● LIST OF TASKS
**A.** According to the passage on Christ's body in the tomb, what do the authors argue that body was during the three days after his death?
**B.** For each statement, answer yes or no on whether it agrees with the passage on Christ's body in the tomb, and quote the words that decide it.
(i) The authors propose a slight change to the notion of substantial form.
(ii) The authors present their suggestion as consistent with Aquinas's account of the material world.
(iii) The body in the tomb remained united to the Son.
** Start TEXT EXTRACT **
We propose a response to the problem of the ontological status of Christ’s dead body in the tomb that requires just such a remodeling. We will argue that the “off-the-rack” philosophical category of substantial form is too snug. We propose a slight modification of this notion which makes metaphysical room for God to work a miracle. In what follows, we will argue that one could reasonably hold that Christ’s body, which lay in the tomb during the three days after his death, was prime matter without a substantial form. In fact, it was the numerically same prime mater that was a part of Christ’s human nature; a part of that which hung on the cross, healed the blind, raised the dead, and ate the last supper. It also – as noted above – was that which remained united to the Son. We fully realize that on Aquinas’s account of the material world, this suggestion – prime matter without substantial form – is nothing short of an egregious sin – viz. a blatant contradiction. In fact, if this proposal is not initially repugnant, it is likely that the reader is metaphysically promiscuous or fails to understand Aquinas’s standard ontology of the material world.
** End TEXT EXTRACT **
** Start MATERIAL PROVIDED **
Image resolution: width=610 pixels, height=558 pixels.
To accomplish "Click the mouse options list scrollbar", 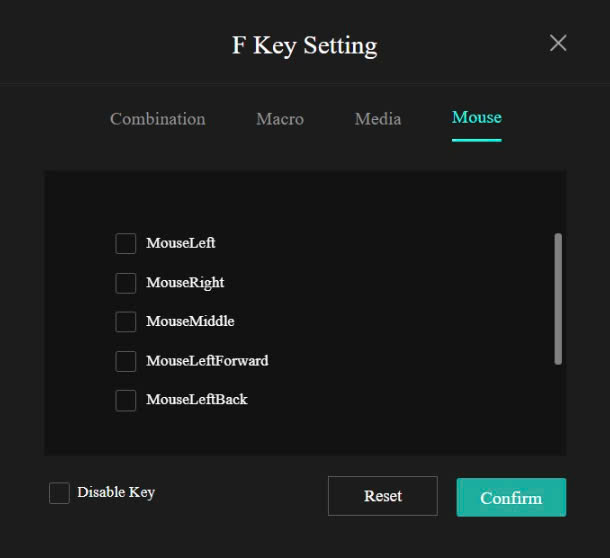I will tap(557, 299).

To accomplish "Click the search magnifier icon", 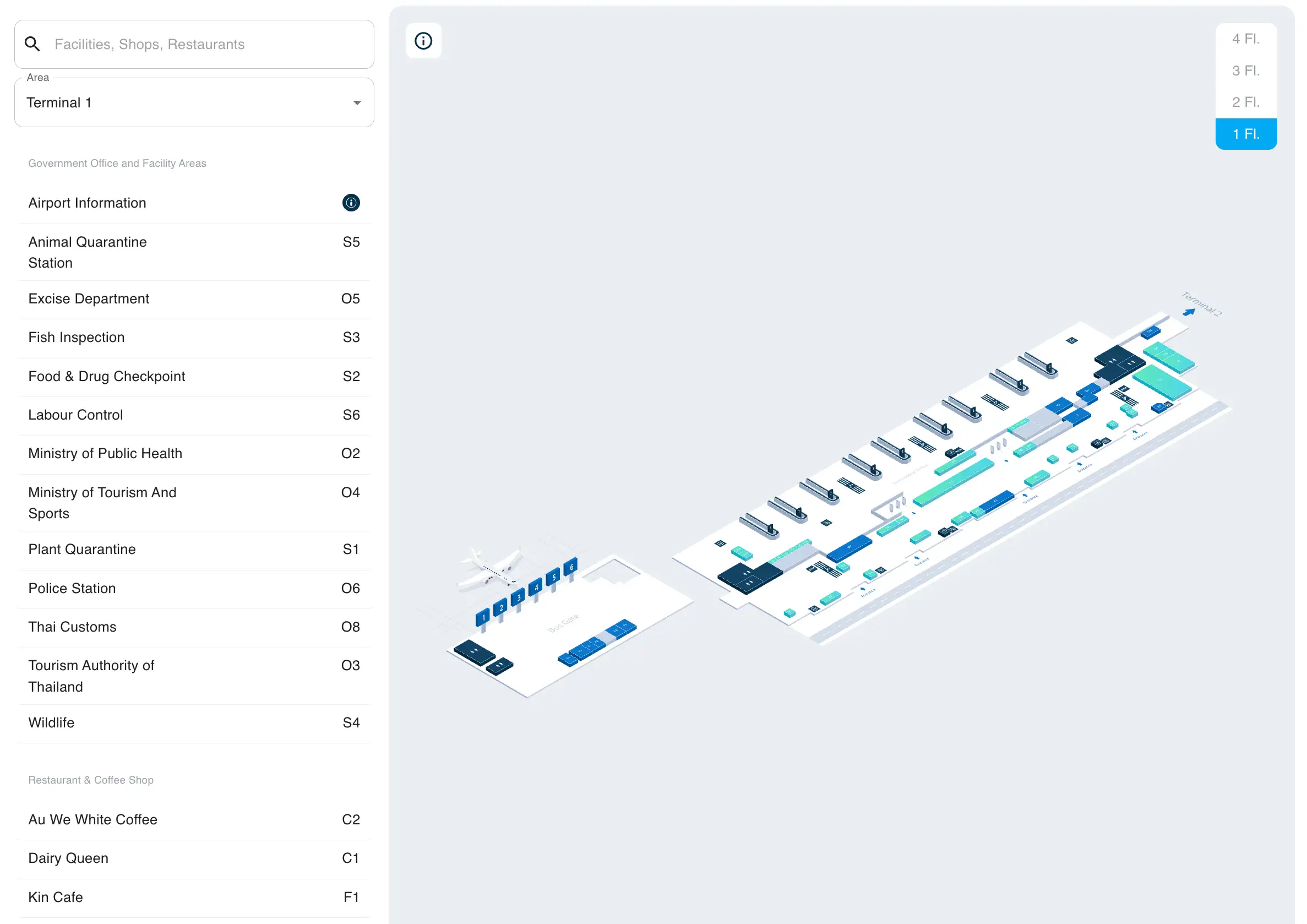I will (32, 44).
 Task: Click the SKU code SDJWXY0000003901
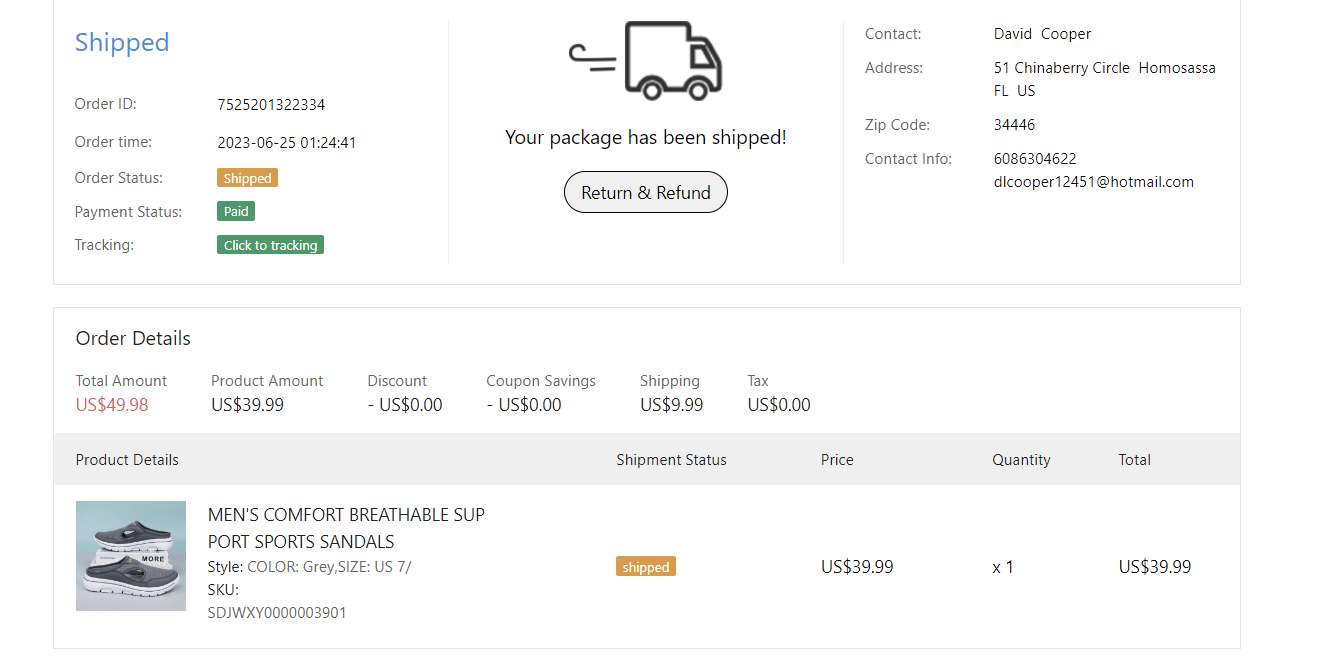click(x=277, y=612)
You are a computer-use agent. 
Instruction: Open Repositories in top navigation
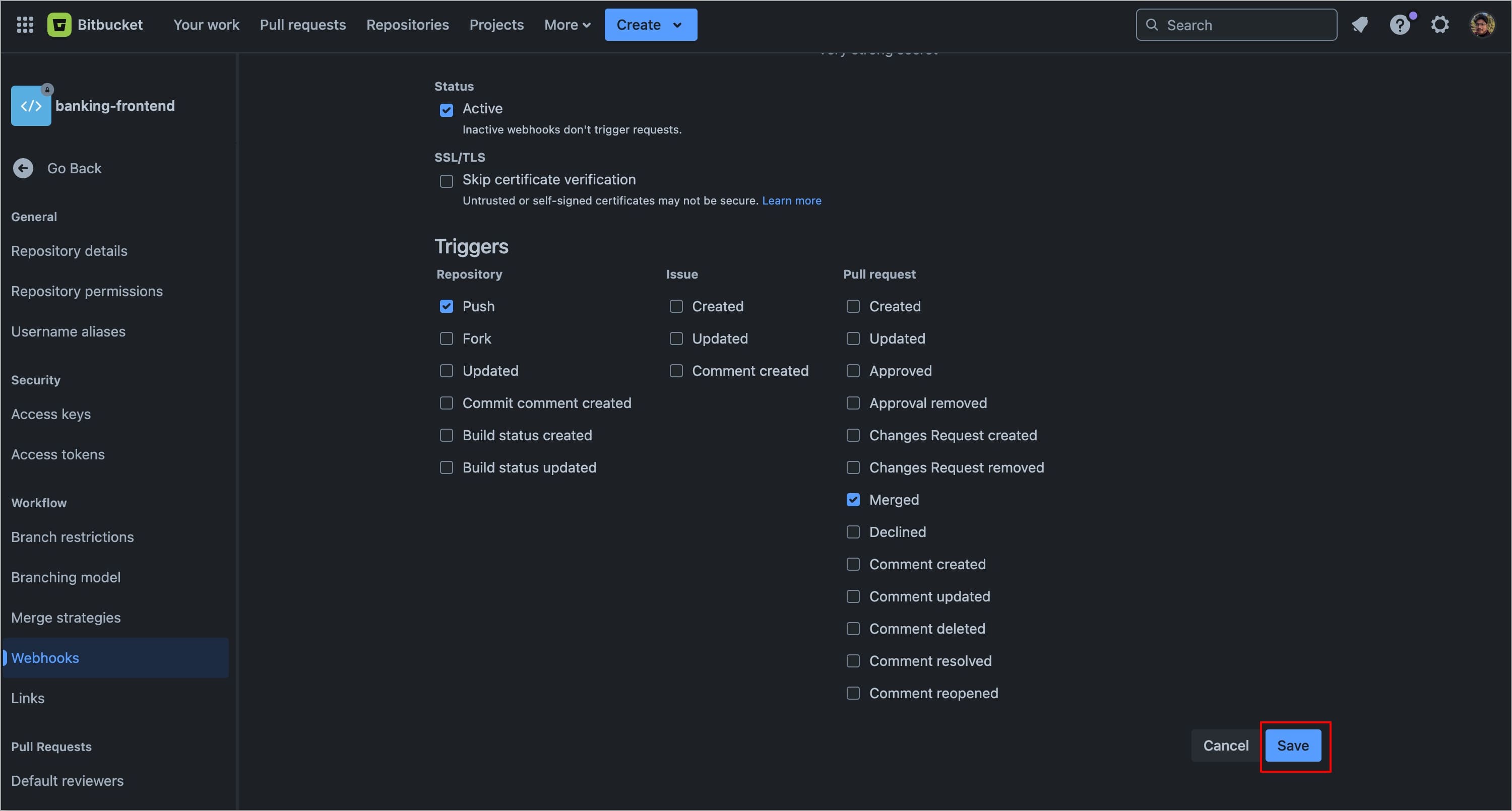point(407,25)
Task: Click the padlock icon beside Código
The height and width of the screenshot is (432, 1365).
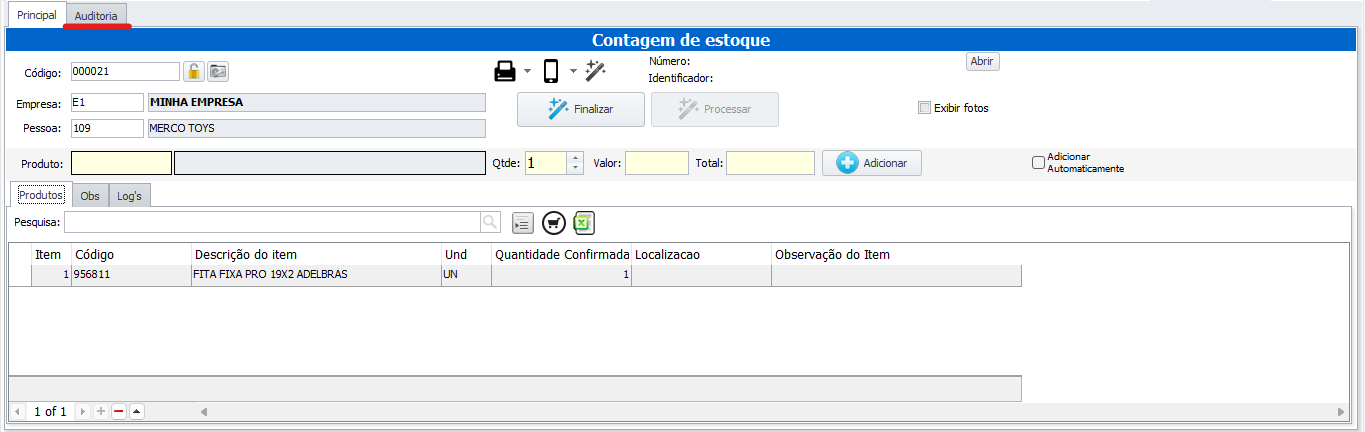Action: (x=194, y=71)
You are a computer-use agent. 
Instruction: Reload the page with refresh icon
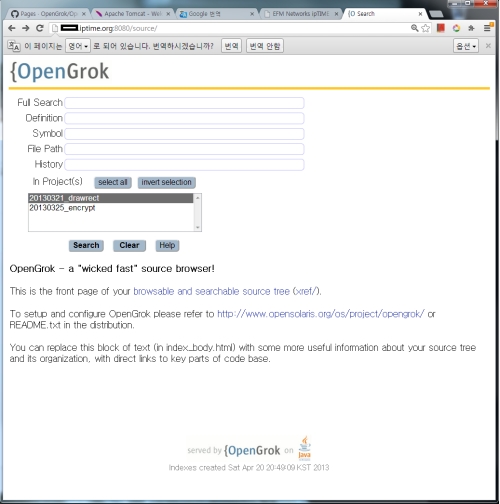(40, 28)
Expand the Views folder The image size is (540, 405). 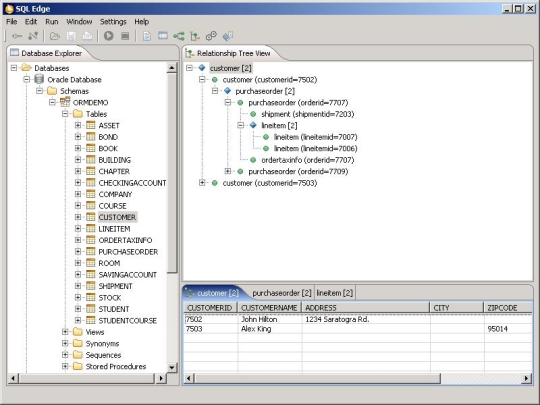tap(65, 332)
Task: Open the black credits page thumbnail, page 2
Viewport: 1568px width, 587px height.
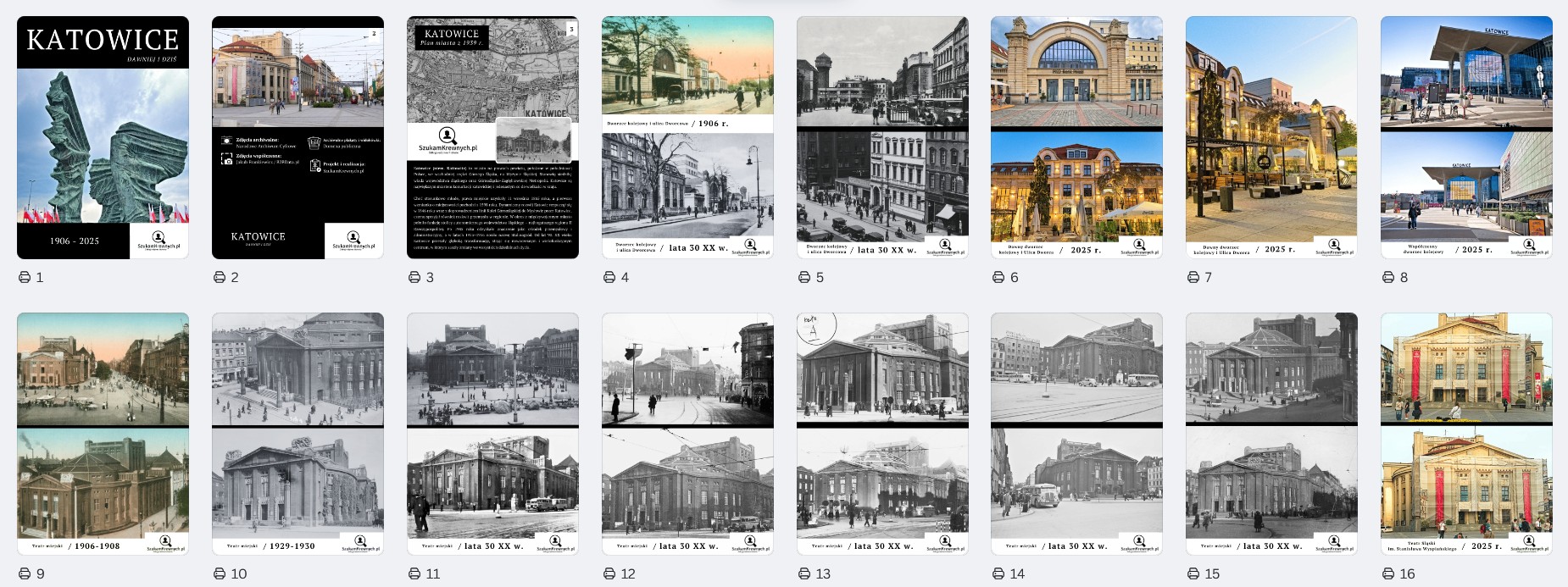Action: (297, 137)
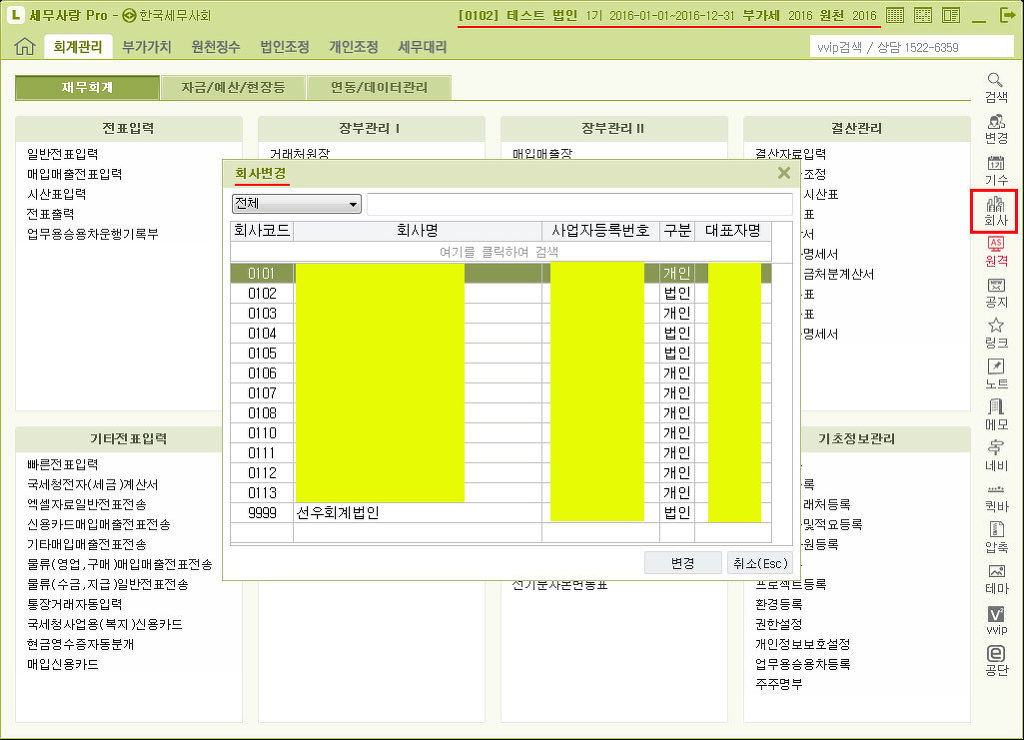This screenshot has height=740, width=1024.
Task: Click the home icon in the menu bar
Action: [x=25, y=47]
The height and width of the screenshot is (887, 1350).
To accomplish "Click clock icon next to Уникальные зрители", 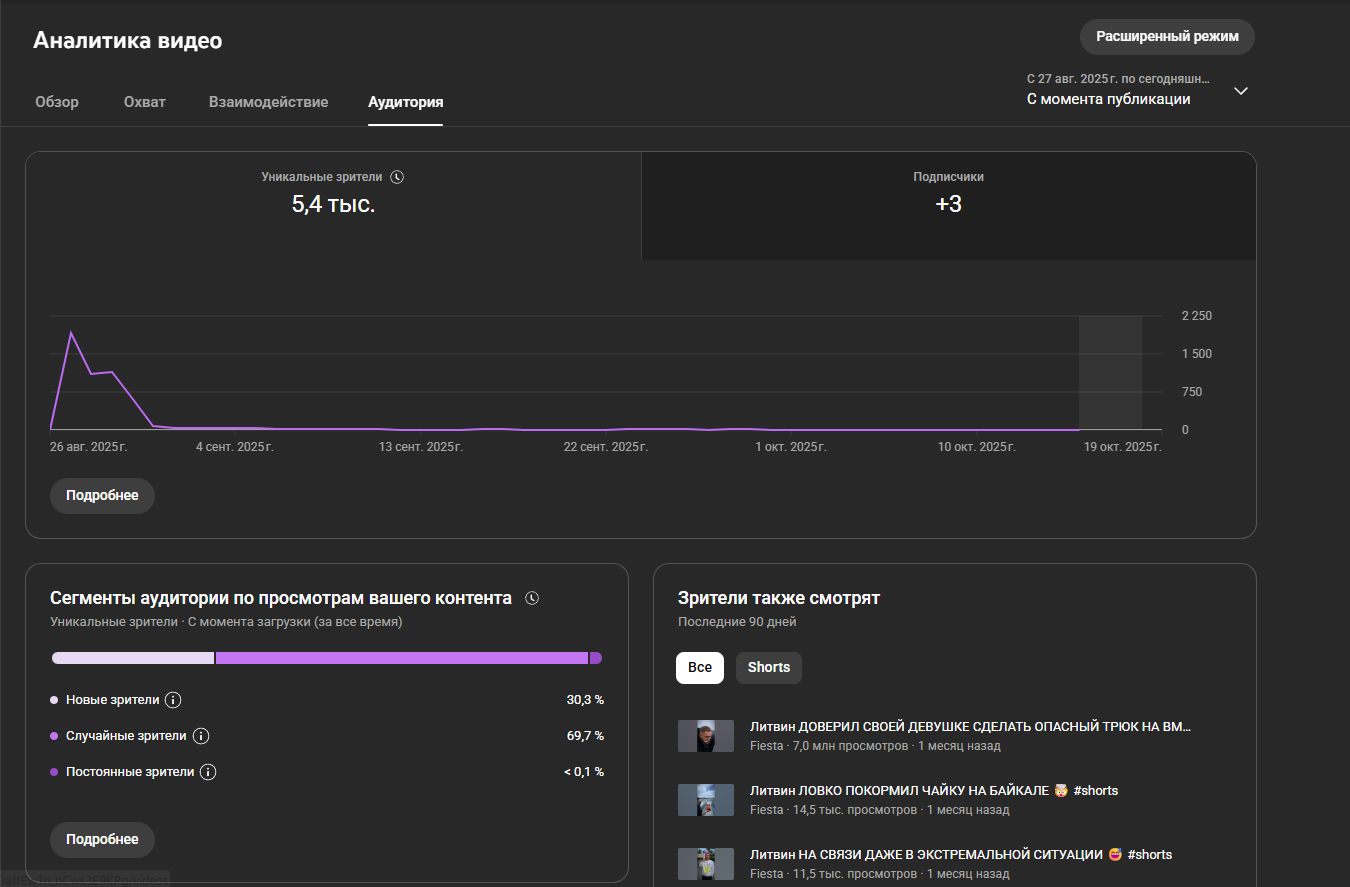I will (x=397, y=177).
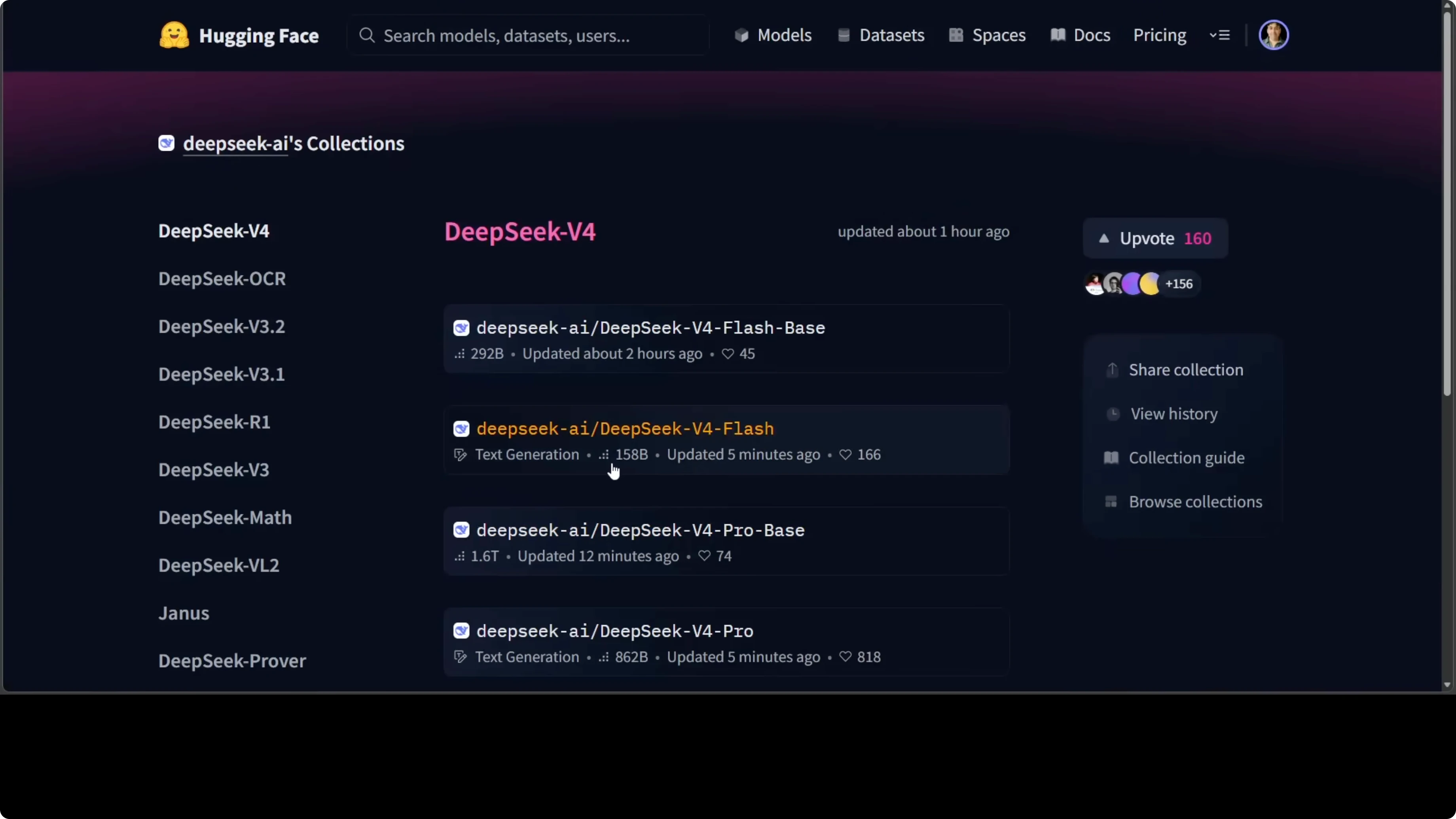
** End MATERIAL PROVIDED **
● RESULTS FOR THE EXERCISE
**A.** Prime matter without a substantial form.

**B.**
(i) Yes: "We propose a slight modification of this notion which makes metaphysical room for God to work a miracle."
(ii) No: "on Aquinas’s account of the material world, this suggestion – prime matter without substantial form – is nothing short of an egregious sin – viz. a blatant contradiction."
(iii) Yes: "It also – as noted above – was that which remained united to the Son."